- [Texto de lectura]:
====

Este relato nace del cosmos artístico que supo materializar en la capital argentina los valores de rebeldía, vanguardia y resistencia cultural. Esa movida subterránea porteña de la década del 80, época dorada de espacios emblemáticos como la mítica sala de rock Cemento y el Centro Parakultural, donde la provocación y la estética se fusionaban en una perfecta sintonía revolucionaria.
El encierro como metáfora universal
La historia transcurre en un “búnker” donde dos hermanas, Kara y Karen, sobreviven en un encierro delirante mientras su hermana mayor agoniza en el cuarto superior. Entre la guerra exterior y el deterioro interior, se refugian en un mundo de fantasía que oscila entre lo grotesco, el humor y el dolor. Mientras esperan la muerte de Kiri, se permiten jugar con el tiempo, detenerlo, modificar las estaciones, crear un universo paralelo para no sucumbir ante la inminencia del final.
Esta tragedia hilarante, esta comedia terrible, habla de la soledad, el abandono, la descomposición y la degradación humana, pero también de la imposibilidad de escape y de cómo el juego, el absurdo y el humor se convierten en escudo ante el espanto. La obra puede leerse como el himno funerario de las familias aristocráticas después del menemismo, o como la caída familiar en un país donde todo sube como excusa para justificar la decadencia.

====

- [Datos de origen]:

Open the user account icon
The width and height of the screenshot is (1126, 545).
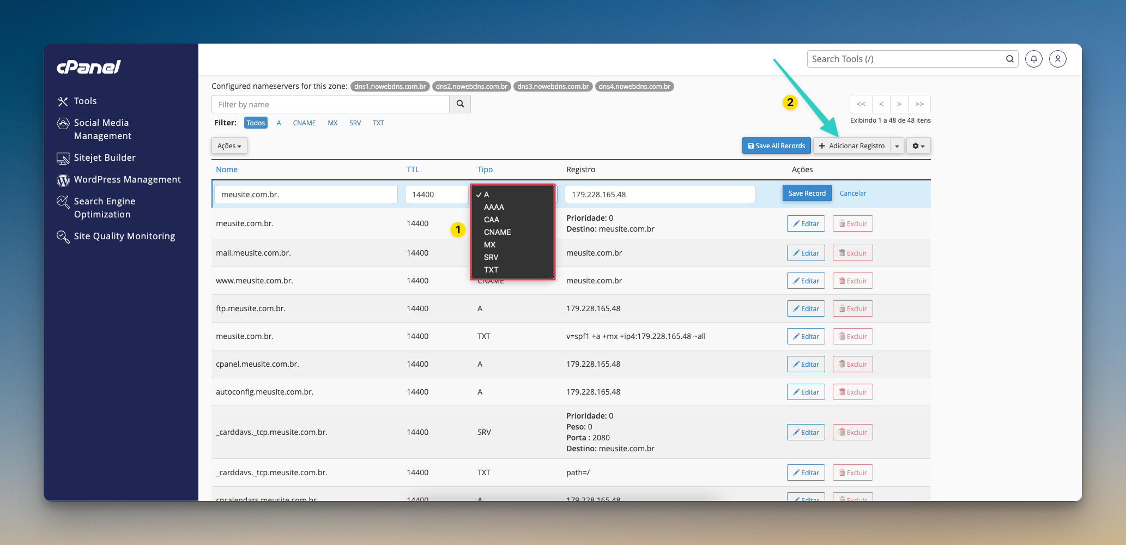[x=1057, y=59]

====

- [Objetivo A]: Indique si cada una de las siguientes afirmaciones concuerda con el texto de lectura, respondiendo sí o no y citando textualmente las palabras decisivas: (i) Kara y Karen esperan la muerte de Kiri; (ii) la hermana mayor agoniza en un sótano; (iii) el relato surge de la movida porteña de la década del 70.
- [Objetivo B]: Resuma el texto de lectura en dos oraciones.

- [Solución propuesta A]:
(i) Sí: «Mientras esperan la muerte de Kiri».
(ii) No: «su hermana mayor agoniza en el cuarto superior».
(iii) No: «Esa movida subterránea porteña de la década del 80».

- [Solución propuesta B]: El relato, nacido de la movida subterránea porteña de la década del 80, narra cómo las hermanas Kara y Karen sobreviven encerradas en un búnker mientras su hermana mayor, Kiri, agoniza en el cuarto superior. Refugiadas en un mundo de fantasía que oscila entre lo grotesco, el humor y el dolor, juegan con el tiempo para no sucumbir ante el final, y la obra habla de la soledad, la degradación humana y el humor como escudo ante el espanto.